Takusen Tutorial, Part 1: Hello, Takusen
With the recent release of Takusen 0.8.6, several people asked for a tutorial. Hopefully I can help people get up to speed.
If you haven’t heard, Takusen is an industrial strength database library written in Haskell. Some of the reasons I like Takusen over its competitors:
- Good performance
- Supports the iteratee style so that you can stream your results from the database
- BSD license
- It has a test suite
The BSD license is nice because it means we can use it at Galois, and we do. A project I worked on recently used Takusen to communicate with the database.

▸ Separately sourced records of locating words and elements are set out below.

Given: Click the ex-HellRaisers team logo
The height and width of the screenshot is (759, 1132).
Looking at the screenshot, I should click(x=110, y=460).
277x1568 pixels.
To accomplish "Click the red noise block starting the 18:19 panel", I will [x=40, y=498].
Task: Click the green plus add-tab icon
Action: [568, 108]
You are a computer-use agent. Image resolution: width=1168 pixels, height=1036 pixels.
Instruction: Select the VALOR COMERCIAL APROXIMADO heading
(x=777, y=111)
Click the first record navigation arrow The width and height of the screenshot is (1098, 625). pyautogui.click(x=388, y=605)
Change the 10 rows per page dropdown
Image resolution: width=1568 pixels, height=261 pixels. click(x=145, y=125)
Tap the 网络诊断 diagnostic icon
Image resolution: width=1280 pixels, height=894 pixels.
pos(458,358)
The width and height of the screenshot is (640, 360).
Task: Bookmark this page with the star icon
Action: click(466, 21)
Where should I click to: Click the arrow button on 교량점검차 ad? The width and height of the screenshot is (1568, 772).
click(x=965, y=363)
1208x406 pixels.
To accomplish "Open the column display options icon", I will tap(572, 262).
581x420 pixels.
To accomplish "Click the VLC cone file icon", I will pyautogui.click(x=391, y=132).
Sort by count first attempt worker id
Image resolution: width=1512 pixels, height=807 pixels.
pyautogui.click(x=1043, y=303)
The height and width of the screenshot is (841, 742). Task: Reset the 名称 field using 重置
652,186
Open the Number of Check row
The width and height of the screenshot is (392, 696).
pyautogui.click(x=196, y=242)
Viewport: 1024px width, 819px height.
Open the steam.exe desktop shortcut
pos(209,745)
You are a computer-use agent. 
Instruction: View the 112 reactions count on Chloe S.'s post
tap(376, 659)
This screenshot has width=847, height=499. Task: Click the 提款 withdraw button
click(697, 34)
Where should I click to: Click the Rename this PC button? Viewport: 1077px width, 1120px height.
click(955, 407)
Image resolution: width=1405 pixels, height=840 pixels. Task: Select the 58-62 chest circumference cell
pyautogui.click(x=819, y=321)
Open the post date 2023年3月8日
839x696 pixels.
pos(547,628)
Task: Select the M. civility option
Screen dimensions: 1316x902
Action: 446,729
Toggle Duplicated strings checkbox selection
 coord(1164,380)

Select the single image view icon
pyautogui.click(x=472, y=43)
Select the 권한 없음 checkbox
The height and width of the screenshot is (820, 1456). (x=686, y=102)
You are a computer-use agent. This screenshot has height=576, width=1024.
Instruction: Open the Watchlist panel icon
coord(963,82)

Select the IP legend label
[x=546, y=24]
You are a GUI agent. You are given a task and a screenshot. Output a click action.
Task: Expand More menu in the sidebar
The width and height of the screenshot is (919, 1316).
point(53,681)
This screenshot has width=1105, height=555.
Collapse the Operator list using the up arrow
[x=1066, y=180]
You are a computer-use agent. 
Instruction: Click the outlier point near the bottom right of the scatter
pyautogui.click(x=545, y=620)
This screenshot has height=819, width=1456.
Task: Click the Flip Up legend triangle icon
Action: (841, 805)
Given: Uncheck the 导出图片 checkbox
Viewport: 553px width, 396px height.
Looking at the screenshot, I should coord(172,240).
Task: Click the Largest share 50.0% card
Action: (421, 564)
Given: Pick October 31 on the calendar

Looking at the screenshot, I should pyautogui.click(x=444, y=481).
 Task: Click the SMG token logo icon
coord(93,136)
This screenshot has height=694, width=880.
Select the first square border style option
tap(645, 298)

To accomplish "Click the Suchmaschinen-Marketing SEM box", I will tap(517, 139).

I found Takusen easy to debug with and it worked quite well.
If you like to start by reading lots of background information you might like to read these articles, but I will not assume you have read them in this tutorial:
In this tutorial you will learn:
- How to install Takusen with the right backend(s) for your database.
- How to write a “Hello, Takusen!” query.
Let’s Get Started!
If you already have your database setup, just skip to section 2 below.
1. Getting things Setup!
First off, I will describe the environment I used to write this tutorial. I like to develop using virtual machines whenever I can. This allows me to start from a clean environment without interfering with any of my other projects. I chose Virtual Box as my emulation software. I installed Debian Squeeze, from here.
During the install I requested a web server, ssh server, and SQL database. My normal account name is ‘dagit’, as you will see below.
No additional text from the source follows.